Enlarged view of heavy-chain CDR-1 of the Fab-1 homology model, which contained two Phe with their side chains oriented toward the inside. During structural unfolding, as constraints are removed, these residues may become more dynamic and are followed by changes in side-chain orientation. Binding with other Fab molecules could occur through the hydrophobic interactions with exposed Phe.
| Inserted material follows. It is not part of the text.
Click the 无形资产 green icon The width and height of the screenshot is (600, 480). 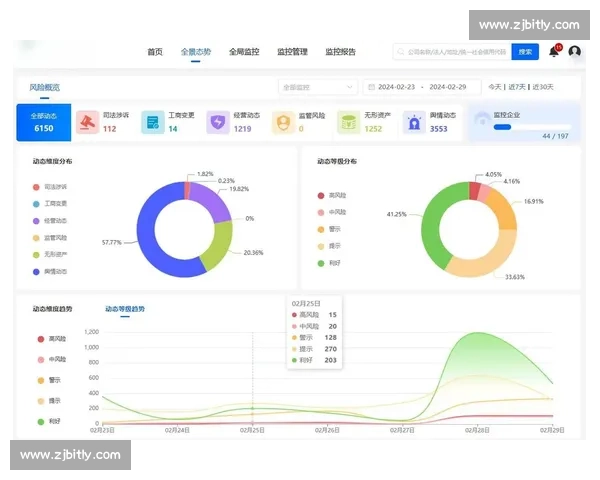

Aggregation is usually governed by complex pathways of protein-protein interactions. The stresses from the spray-drying process such as high heat, interfacial stress and shear stress could have uneven impacts on the protein structures depending on the stress conditions they experienced. The structures of the protein in spray-dried powder could be more heterogeneous compared to those in lyophilized solids [43], which is more susceptible to instability. For a subset of molecules, the interactions between the heavy and light chains and the higher-order structure were disrupted. Structural constraints at heavy-chain CDR-1 were disrupted, exposing hydrophobic residues. Simultaneously, structural hinderance was removed as heavy-chain and light-chain dissociated, enabling oligomer binding through heavy-chain CDR-1. After reconstitution with water, the protein fraction with disrupted structure and/or heavy-light chain interactions led to the initial formation of oligomers. These oligomers could then rearrange their structure to further stabilize the interaction, resulting in irreversible aggregates. Numerous aggregation reactions can happen simultaneously to eventually form visible and subvisible particles in the reconstituted solution.
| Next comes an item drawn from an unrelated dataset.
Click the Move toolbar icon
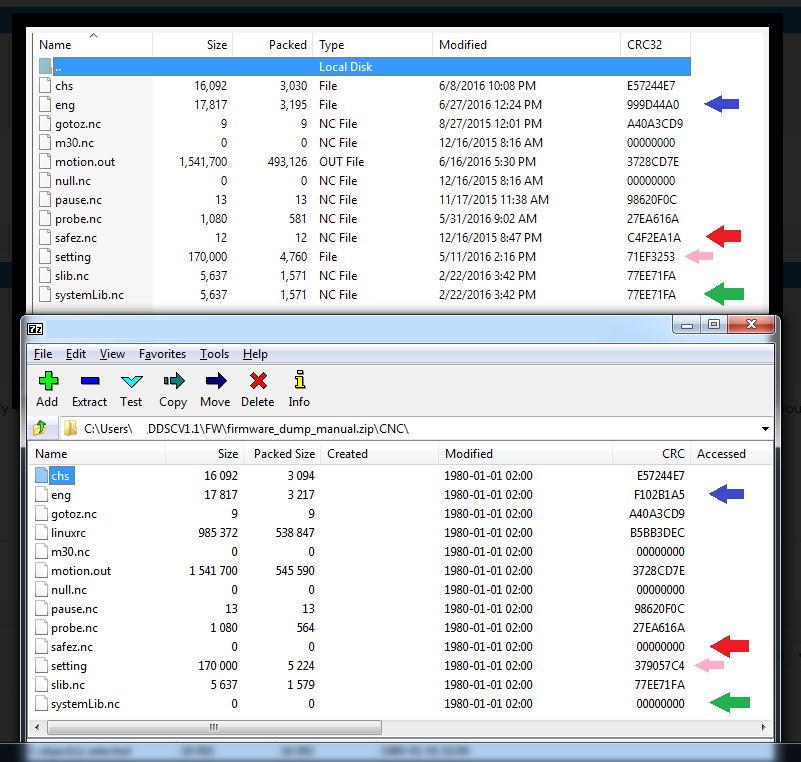This screenshot has height=762, width=801. pyautogui.click(x=215, y=388)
Several factors could have potentially contributed to the particle formation in the reconstituted solution of the spray-dried protein powder. Spray drying is considered as a more aggressive drying method than lyophilization, with the usage of high temperature in its drying process [34]. More heterogeneous protein structure can result from the aggressive drying process [43], which could lead to the initial protein–protein interactions followed by the formation of dimer and trimer [3]. These reactions can quickly happen upon the moment of the spray-dried powder in contact with the reconstitution solution. Additionally, protein tends to show structure heterogeneity when distributed on the surface of the spray-dried particles [44]. The protein tends to be more stable when there is higher portion distributed inside the powder particle then on the surface[44]. It has been shown lowering of the specific surface area of the powder can stabilize protein structure [45, 46]. Lastly, the protein can be engineered to alter the HC-CDR-1 sequence and reduce the protein-protein interaction. The aggregation behavior and overall stability will be assessed for these engineered protein constructs. The optimized construct with low aggregation, improved stability, and unreduced activity will be selected and further developed.

Conclusions

This study provides an in-depth understanding of insoluble aggregate formation after the reconstitution of spray-dried protein powders. Two Fab molecules were formulated, spray-dried, and reconstituted. High levels of particles were observed after reconstitution of the protein powders that had been spray-dried under suboptimal conditions. Levels of soluble aggregate and Tm confirmed that the protein remained in its native state in the soluble fraction of the reconstituted solution. The insoluble particles were collected from the reconstituted solution, and FTIR showed that the particles were protein related, which was also confirmed by HDX analysis. The HDX results revealed the mechanism of aggregate formation for the insoluble aggregate, suggesting that stresses from spray-drying disrupted protein structure and exposed the hydrophobic residues in heavy-chain CDR-1, and insoluble aggregate formed from the proteins with disrupted structure through hydrophobic interactions upon reconstitution with water. These results can contribute to efforts to design spray-dry resilient protein constructs and improve the robustness of the spray-drying process.